I am thinking about trying the breathright strip method that's stickied here in this forum. Unless I hear "wait" from a lot of people. How old is Jake?


----------



## jakeandrenee (Apr 30, 2010)

he is 3.5 months...almost 4. I don't think Jake would leave the strips on....I'd have to knock him out to get them on...he's a terror at the moment. I guess PRE teething? I have tear mender glue on stand by....


----------



## JakodaCD OA (May 14, 2000)

Personally, I would reglue. It won't hurt the one already up, and may strengthen the flopped one.


----------



## jakeandrenee (Apr 30, 2010)

Keep us posted with an update after you reglue!!!


----------



## Engine3FF (May 20, 2010)

Renee(and all others interested),

Okay. I chose not to reglue them together and go with the less invasive and more natural looking Breathright strip method that I have seen on here(never done this before)

I used Clear Breathright Strips(Small/Medium size. I didnt look at the box and would recommend Large, and a generic thing of false eyelash glue from the makeup section of target.

What a pain in my ass. Ace didnt enjoy me messing wth his ears at all, initially. And I didn't hold the strips down against his ear with enough pressure to have the glue set properly. I also didnt put them "deep" enough towards the base the first go round. He had straight ears, but it was straight flap(wing, haha) not vertical at all. Very frustrating at first.

HOWEVER. After god knows how many strips and a half tube of glue, I think I got it right. He has three in now and I think it really gives him the support that he needs. While not 100% natural looking, I hope it helps. I am not very optimistic on these staying in long, but now that i have placement down, redoing them should take ~2 minutes. He HATED them at first, I had to calm him down and stop his head shaking and scratching for about ten minutes, now he seems oblivious.
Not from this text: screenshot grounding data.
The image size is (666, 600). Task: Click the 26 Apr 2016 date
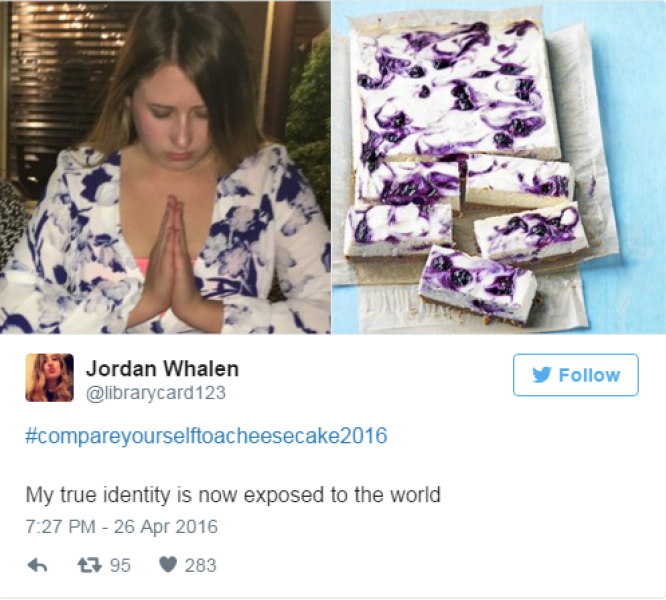click(166, 527)
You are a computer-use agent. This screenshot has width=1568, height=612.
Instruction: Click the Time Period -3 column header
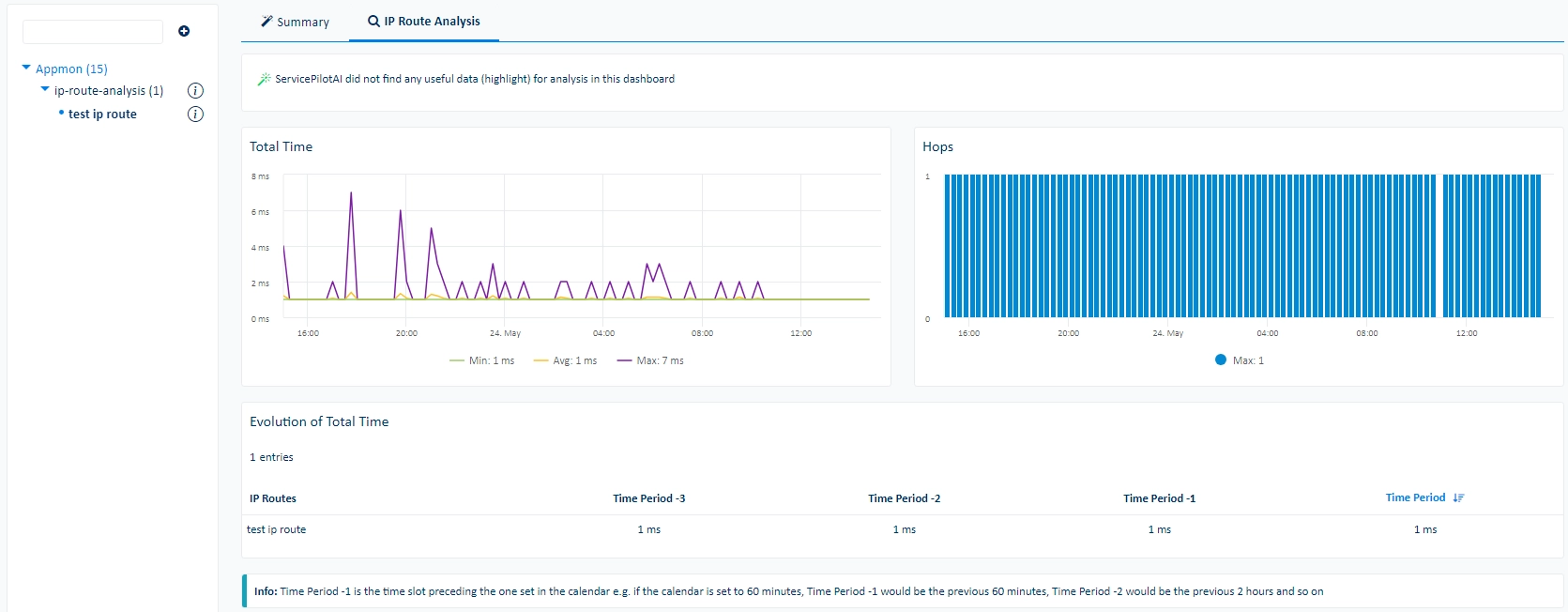tap(649, 498)
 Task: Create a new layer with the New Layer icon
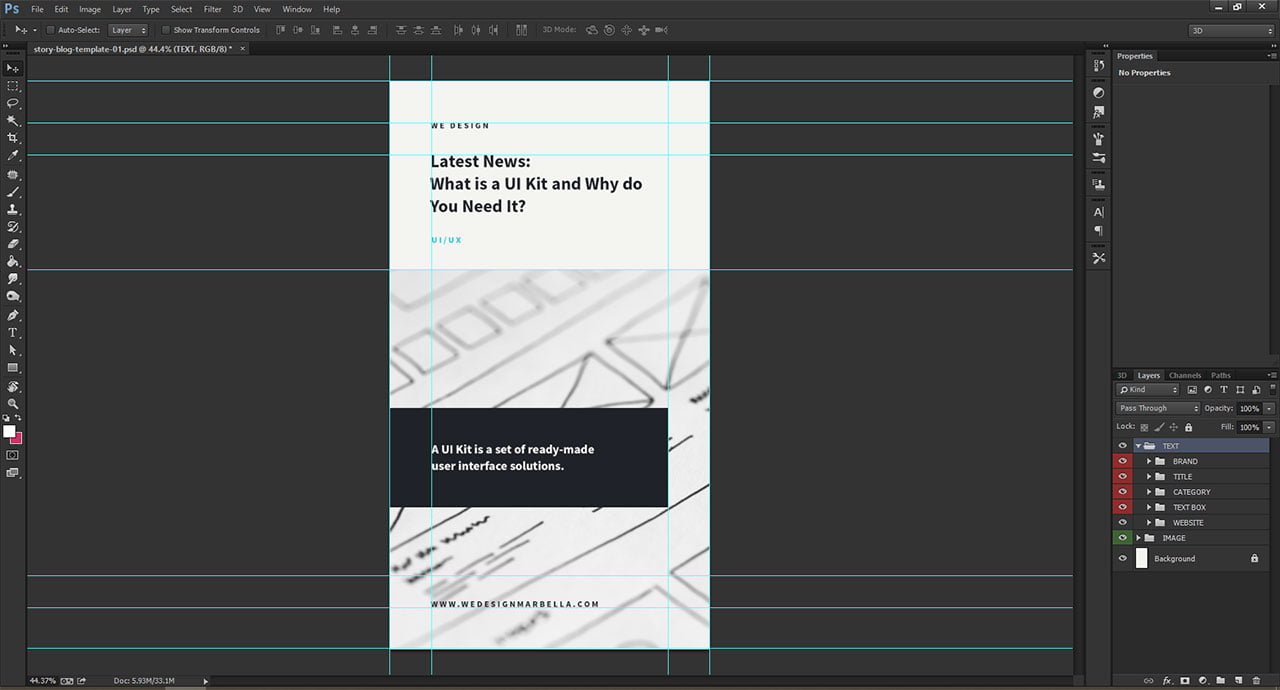[x=1237, y=679]

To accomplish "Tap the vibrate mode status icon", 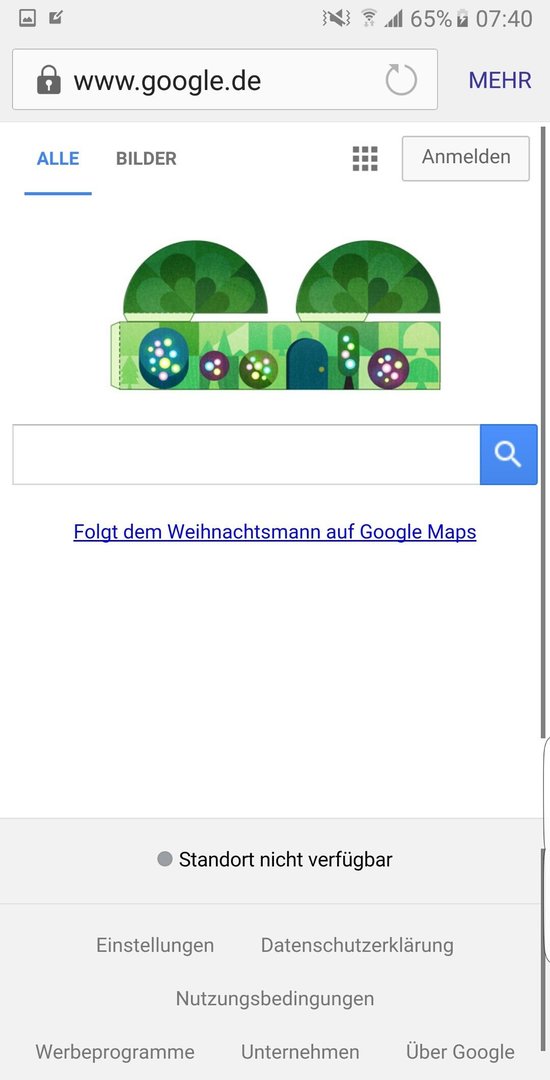I will click(x=337, y=19).
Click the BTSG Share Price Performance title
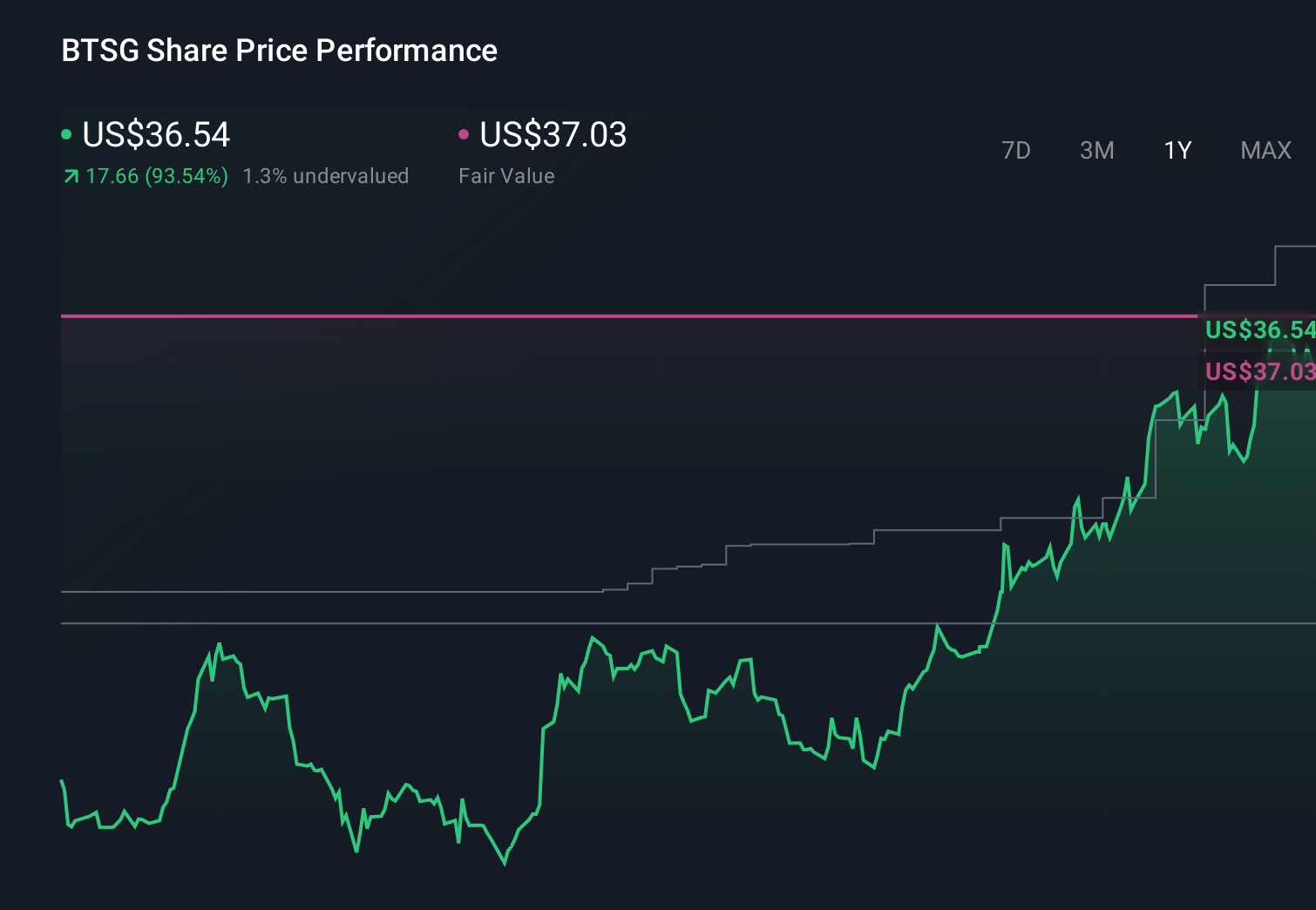Image resolution: width=1316 pixels, height=910 pixels. click(279, 51)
Here's a picture of five minutes ago, compare to the before pics at the top of thread. I am actually impressed, and cautiously optimistic. It should also be noted the clear ones are not visible unless you get up close and look for them.


----------



## JakodaCD OA (May 14, 2000)

looks GOOD!


----------



## jakeandrenee (Apr 30, 2010)

how in the world did you get him to be still??? LOL


----------



## Engine3FF (May 20, 2010)

jakeandrenee said:


> how in the world did you get him to be still??? LOL


Well it took me like five attempts, haha. I had him lay down, rolled him on his side, and put a gentle but controlling weight on his head and kinda scratched his neck / pet him(he likes that) at the same time while i just held the pre-glued strip in place for about a minute, repeating "good boy" as he lay there.

Once I got the hang of it, it wasn't bad at all. Like I said, I dont forsee reapplying them taking more than 2 or 3 minutes.


----------



## jakeandrenee (Apr 30, 2010)

what if you used the glue to hold strips in place? I am speaking of the glue you used to do the teepee? Keep me posted on how long they stay in and success...


----------



## Engine3FF (May 20, 2010)

I'm sure whatever glue you use to glue the ears together would work, I just read that people also used eyelash glue. It worked well. They've been in all day today, he's about to go to bed. I'll check him when he goes to daycare tomorrow(I work 24hour shifts) and keep you posted. But as of right now, they seem to be holding up decently.


----------



## Engine3FF (May 20, 2010)

Ok so they only appear to last for me about 48 hours. But that's because I think my glue job was sub par. It's important to hold pressure for as longa possible to let the glue set. They fell out earlier(ear is still floppy, nosign of progres, but its only been a couple days). Just redid the ear, hopefully itll last a little longer. Looks good.


----------



## jakeandrenee (Apr 30, 2010)

try using other glue with strips....eyelash glue is very weak....


----------